O que se espera:
Segundo o trecho sobre democracia procedimental, qual obra de Schumpeter foi publicada em 1942?

Trecho do texto:
Democracia procedimental

Democracia procedimental ou democracia institucional corresponde a uma corrente da teoria política, desenvolvida sobretudo na segunda metade do século XX, segundo a qual, nas democracias contemporâneas, à diferença da democracia clássica, é praticamente impossível que todos os cidadãos possam participar ativamente do jogo político.

Após o término da Segunda Guerra Mundial, criou-se no Ocidente, sob a hegemonia dos Estados Unidos, uma unanimidade em torno da democracia como valor universal. Isso estimulou a reflexão sobre o conceito e os sentidos do termo 'democracia' e suas variações (democracia direta, democracia representativa, democracia liberal ou democracia burguesa, democracia proletária, socialdemocracia). A dificuldade em definir 'democracia' em termos de fontes de autoridade ou de propósitos de governo, levou esses autores a enfatizar uma definição institucional de democracia. Seus principais expoentes são Giovanni Sartori, Robert Alan Dahl, Samuel P. Huntington e Joseph Schumpeter.

Essa linha opõe-se parcialmente à democracia participativa e filia-se à chamada teoria política das elites, cujos principais formuladores - Vilfredo Pareto, Gaetano Mosca e Robert Michels - afirmavam a impossibilidade da democracia, no sentido etimológico de "governo do povo". A dominação das minorias, segundo os teóricos das elites, seria inevitável, tornando a democracia, no seu sentido clássico, uma utopia. Assim, diante dos grandes movimentos sociais da virada do século XIX para o século XX, Mosca, Pareto e Michels buscam demonstrar que os objetivos igualitários desses movimentos eram ilusórios, sendo a desigualdade na sociedade - especialmente a desigualdade política - inevitável, pois sempre existiria uma minoria dirigente e uma maioria dirigida.[1] Essa visão tornou-se a base da concepção dominante de democracia no século XX, sobretudo a partir da teoria de Schumpeter, publicada em 1942, em Capitalismo, Socialismo e Democracia [2]

Em uma versão mais amena da tese de Michels sobre a lei de ferro da oligarquia, Dahl concorda que as políticas dos estados não resultam da articulação dos desejos da maioria da população mas da constante satisfação dos desejos de um número relativamente pequeno de grupos de interesse. Segundo o autor, "regras que são apoiadas apenas por uma minoria rica e educada (dinheiro e conhecimento sendo recursos políticos importantes) e contestadas pelo resto dos eleitores têm certamente mais probabilidade de perdurar do que regras que são apoiadas por uma maioria pobre e não educada e contestadas pelo restante dos eleitores. Do mesmo modo, regras intensamente apoiadas por uma minoria e fracamente rejeitadas pela maioria têm maior probabilidade de durar do que regras fracamente apoiadas por uma maioria e intensamente rejeitadas por uma minoria. Ademais, admite que a apatia do eleitorado em geral é não só inevitável mas até mesmo desejável, contribuindo para a estabilidade do sistema. "Em certas circunstâncias um sistema democrático pode ser altamente estável se uma parte substancial do eleitorado meramente aceita-o", escreve. [3]

Interessados nas formas manifestas de comportamento e interesse políticos - em contraste com a desorganização, ignorância e apatia da maioria - esses cientistas concluíram pela impossibilidade da democracia em seu sentido clássico, negando qualquer significado efetivo a expressões como "interesse público" e "bem comum". Assim, procuraram redefinir a democracia em termos de procedimentos - ou seja, basicamente, eleições de representantes.

Dados fornecidos:
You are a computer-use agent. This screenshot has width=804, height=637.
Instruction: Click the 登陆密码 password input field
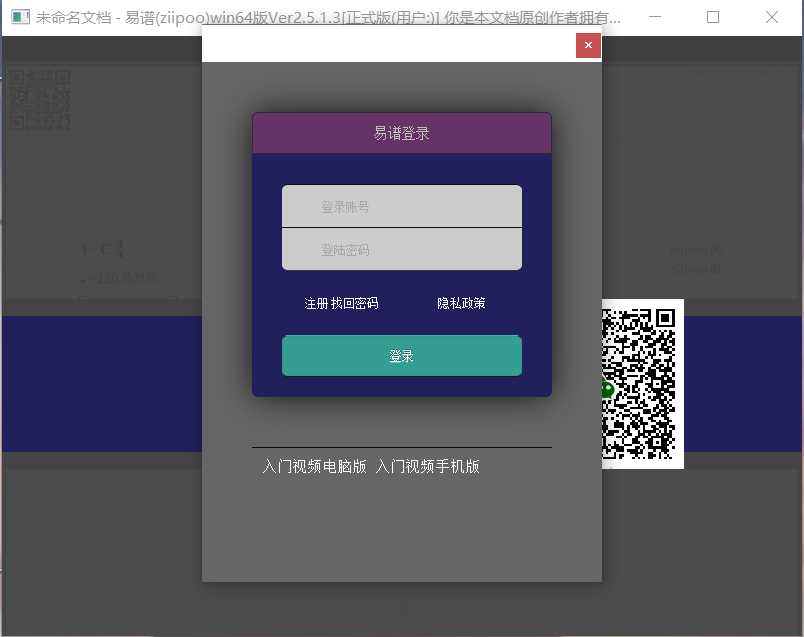[x=401, y=248]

Resultado da tarefa:
Capitalismo, Socialismo e Democracia.